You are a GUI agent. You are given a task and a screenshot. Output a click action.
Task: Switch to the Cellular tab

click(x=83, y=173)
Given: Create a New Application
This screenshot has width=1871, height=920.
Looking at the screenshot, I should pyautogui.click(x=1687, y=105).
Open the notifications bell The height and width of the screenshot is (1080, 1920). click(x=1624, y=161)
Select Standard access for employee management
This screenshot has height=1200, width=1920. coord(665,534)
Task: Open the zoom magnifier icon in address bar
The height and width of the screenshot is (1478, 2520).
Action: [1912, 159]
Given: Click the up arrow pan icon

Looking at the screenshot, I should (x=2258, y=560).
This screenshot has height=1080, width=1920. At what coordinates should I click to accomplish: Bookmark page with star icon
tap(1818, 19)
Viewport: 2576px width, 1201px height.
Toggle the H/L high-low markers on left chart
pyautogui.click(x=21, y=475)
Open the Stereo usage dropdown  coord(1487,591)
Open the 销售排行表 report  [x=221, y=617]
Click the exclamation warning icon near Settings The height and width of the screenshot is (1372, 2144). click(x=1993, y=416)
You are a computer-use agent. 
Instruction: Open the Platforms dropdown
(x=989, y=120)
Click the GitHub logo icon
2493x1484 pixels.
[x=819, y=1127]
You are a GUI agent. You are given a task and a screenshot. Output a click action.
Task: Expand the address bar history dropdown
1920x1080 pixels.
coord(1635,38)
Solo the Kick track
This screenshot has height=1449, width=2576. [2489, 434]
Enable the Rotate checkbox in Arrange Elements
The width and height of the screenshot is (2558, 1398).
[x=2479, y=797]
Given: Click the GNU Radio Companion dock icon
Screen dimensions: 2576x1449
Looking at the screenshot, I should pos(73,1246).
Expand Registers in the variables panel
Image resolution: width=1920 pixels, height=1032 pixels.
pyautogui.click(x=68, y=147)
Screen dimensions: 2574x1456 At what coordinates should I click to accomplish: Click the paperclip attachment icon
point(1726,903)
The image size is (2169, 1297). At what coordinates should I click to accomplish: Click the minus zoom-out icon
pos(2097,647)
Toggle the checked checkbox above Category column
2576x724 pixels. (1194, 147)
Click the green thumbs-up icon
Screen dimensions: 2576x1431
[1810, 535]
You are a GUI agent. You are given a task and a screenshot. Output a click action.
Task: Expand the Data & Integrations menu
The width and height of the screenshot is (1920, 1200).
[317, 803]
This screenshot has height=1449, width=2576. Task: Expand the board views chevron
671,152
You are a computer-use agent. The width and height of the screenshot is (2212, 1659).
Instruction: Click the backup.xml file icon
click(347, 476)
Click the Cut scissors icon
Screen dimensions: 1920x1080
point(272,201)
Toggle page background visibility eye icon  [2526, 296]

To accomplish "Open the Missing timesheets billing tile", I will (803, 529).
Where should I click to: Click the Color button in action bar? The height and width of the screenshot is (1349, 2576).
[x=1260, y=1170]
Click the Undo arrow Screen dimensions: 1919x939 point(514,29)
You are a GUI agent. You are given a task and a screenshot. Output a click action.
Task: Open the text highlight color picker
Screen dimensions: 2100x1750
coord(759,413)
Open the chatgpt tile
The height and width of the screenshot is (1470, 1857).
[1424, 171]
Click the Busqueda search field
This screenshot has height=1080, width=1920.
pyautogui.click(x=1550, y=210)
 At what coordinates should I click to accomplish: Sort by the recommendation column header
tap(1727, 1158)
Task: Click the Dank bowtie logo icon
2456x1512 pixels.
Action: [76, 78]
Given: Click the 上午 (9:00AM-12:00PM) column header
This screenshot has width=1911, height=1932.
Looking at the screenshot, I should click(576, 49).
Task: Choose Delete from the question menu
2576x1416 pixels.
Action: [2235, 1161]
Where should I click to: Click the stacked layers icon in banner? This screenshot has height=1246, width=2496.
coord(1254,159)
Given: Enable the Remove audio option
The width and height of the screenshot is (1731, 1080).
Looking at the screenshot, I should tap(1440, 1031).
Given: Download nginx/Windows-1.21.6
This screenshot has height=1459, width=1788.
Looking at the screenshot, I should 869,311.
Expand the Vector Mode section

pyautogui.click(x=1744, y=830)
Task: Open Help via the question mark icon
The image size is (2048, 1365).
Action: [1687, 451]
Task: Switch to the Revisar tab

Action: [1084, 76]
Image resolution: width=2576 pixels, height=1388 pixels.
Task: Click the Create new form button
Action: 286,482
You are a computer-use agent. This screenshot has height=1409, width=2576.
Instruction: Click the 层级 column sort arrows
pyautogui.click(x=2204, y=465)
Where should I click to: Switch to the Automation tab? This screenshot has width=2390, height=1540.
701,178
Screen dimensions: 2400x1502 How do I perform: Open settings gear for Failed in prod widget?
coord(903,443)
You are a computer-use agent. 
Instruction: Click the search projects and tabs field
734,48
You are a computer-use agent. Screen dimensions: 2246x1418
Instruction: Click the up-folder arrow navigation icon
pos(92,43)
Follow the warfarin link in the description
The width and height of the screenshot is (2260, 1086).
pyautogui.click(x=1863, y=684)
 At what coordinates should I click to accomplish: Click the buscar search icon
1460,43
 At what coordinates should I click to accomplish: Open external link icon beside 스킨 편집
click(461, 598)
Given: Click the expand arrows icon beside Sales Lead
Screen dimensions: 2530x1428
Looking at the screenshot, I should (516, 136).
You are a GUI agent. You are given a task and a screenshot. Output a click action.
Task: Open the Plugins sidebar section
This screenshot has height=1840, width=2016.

═══

Task instructions: Find the word "computer" in the entries and show each line where it is found.

Exercise result:
You are a computer-use agent. 
You are a computer-use agent. The width and height of the screenshot is (2212, 1659).
You are a computer-use agent. This screenshot has height=1409, width=2576.
You are a computer-use agent. 
You are a computer-use agent. Screen dimensions: 2246x1418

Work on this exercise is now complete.